Scientists at the Icahn School of Medicine at Mount Sinai report an experimental CAR T-cell strategy that targets tumor-associated macrophages—the immune cells many tumors use as a protective shield—rather than attacking cancer cells directly. In preclinical mouse models of metastatic ovarian and lung cancer, the approach reshaped the tumor microenvironment and extended survival, with some animals showing complete tumor clearance, according to a study published online January 22 in Cancer Cell.
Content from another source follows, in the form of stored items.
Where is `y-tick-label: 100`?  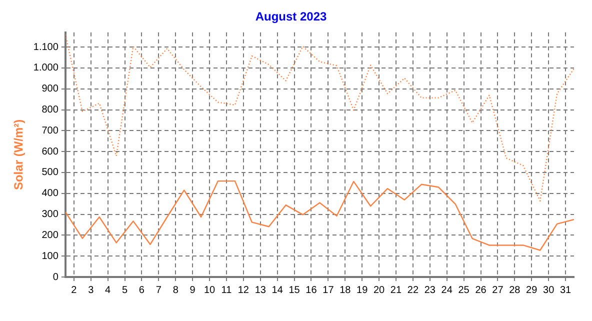 y-tick-label: 100 is located at coordinates (50, 256).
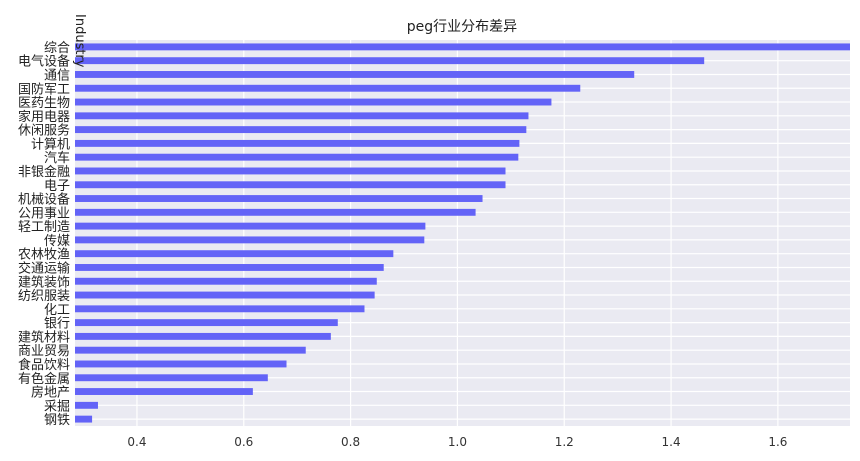  What do you see at coordinates (44, 214) in the screenshot?
I see `y-tick-label: 公用事业` at bounding box center [44, 214].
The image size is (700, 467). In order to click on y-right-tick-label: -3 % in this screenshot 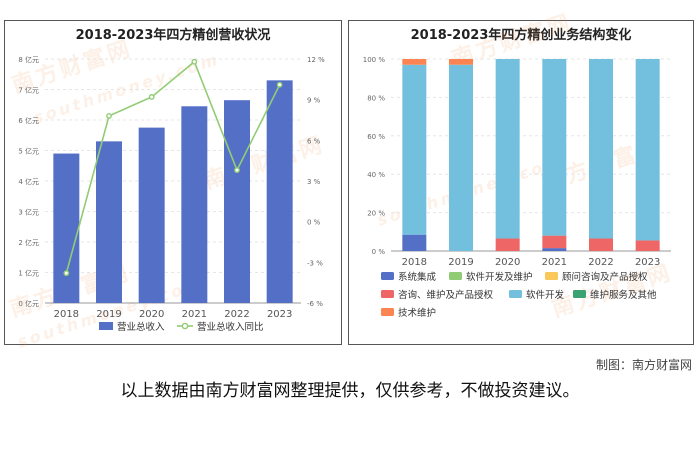, I will do `click(315, 263)`.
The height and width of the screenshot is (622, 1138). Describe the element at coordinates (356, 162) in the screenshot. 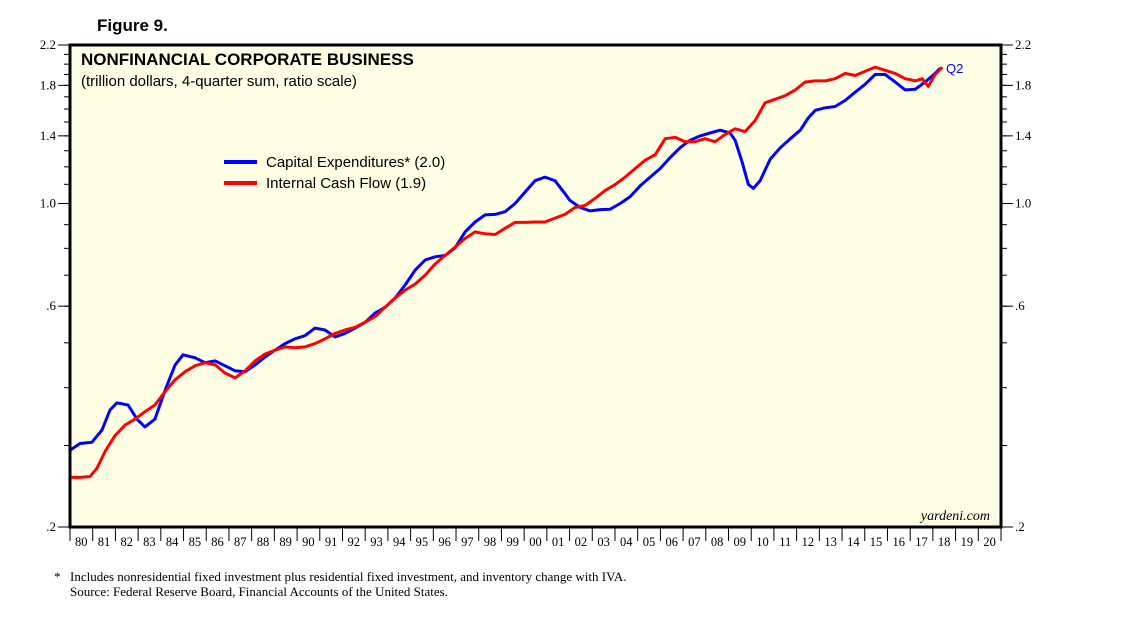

Scientists at the Icahn School of Medicine at Mount Sinai have reported an experimental immunotherapy strategy that aims to use cancer’s own defenses against it—an approach the team likens to a “Trojan horse.” Rather than targeting cancer cells directly, the strategy targets tumor-associated macrophages, immune cells that tumors can co-opt to suppress immune attack and protect malignant cells.
The work was published in the January 22 online issue of Cancer Cell, according to Mount Sinai and a ScienceDaily report based on the institution’s release. The researchers engineered CAR T cells—made from a patient’s own T cells—to recognize tumor macrophages while sparing normal macrophages, the reports say. The engineered CAR T cells were also designed to produce interleukin-12 (IL-12), a cytokine described by the researchers as a potent immune-activating molecule that can help turn on “killer” T cells.
In aggressive preclinical mouse models of metastatic lung and ovarian cancer, treated mice lived months longer than untreated animals, and “many” were reported to be completely cured in these models. The team used spatial genomics methods to examine tumor tissue and reported that treatment altered the tumor microenvironment by reducing immune-suppressing cells and drawing in immune cells capable of attacking cancer.
Senior author Brian Brown, PhD, identified in the reports as Director of the Icahn Genomics Institute, said macrophages appear across tumor types and can form a substantial portion of the tumor mass. “Macrophages are found in every type of tumor, sometimes outnumbering the cancer cells. They’re there because the tumor uses them as a shield,” Brown said, according to the Mount Sinai release. He added that the approach “establishes a new way to treat cancer” by targeting tumor macrophages, including in cancers described as refractory to other immunotherapies.
The researchers emphasized that the findings are preclinical and that human studies will be needed to determine safety and effectiveness. The team said it is continuing to refine the method in mouse models, including efforts to better control where and how IL-12 is released in tumors, as the approach moves toward potential testing in people.
The paper is titled “Armored macrophage-targeted CAR-T cells reset and reprogram the tumor microenvironment and control metastatic cancer growth,” and was reported to be supported by NIH funding and additional foundations, including the Alliance for Cancer Gene Therapy.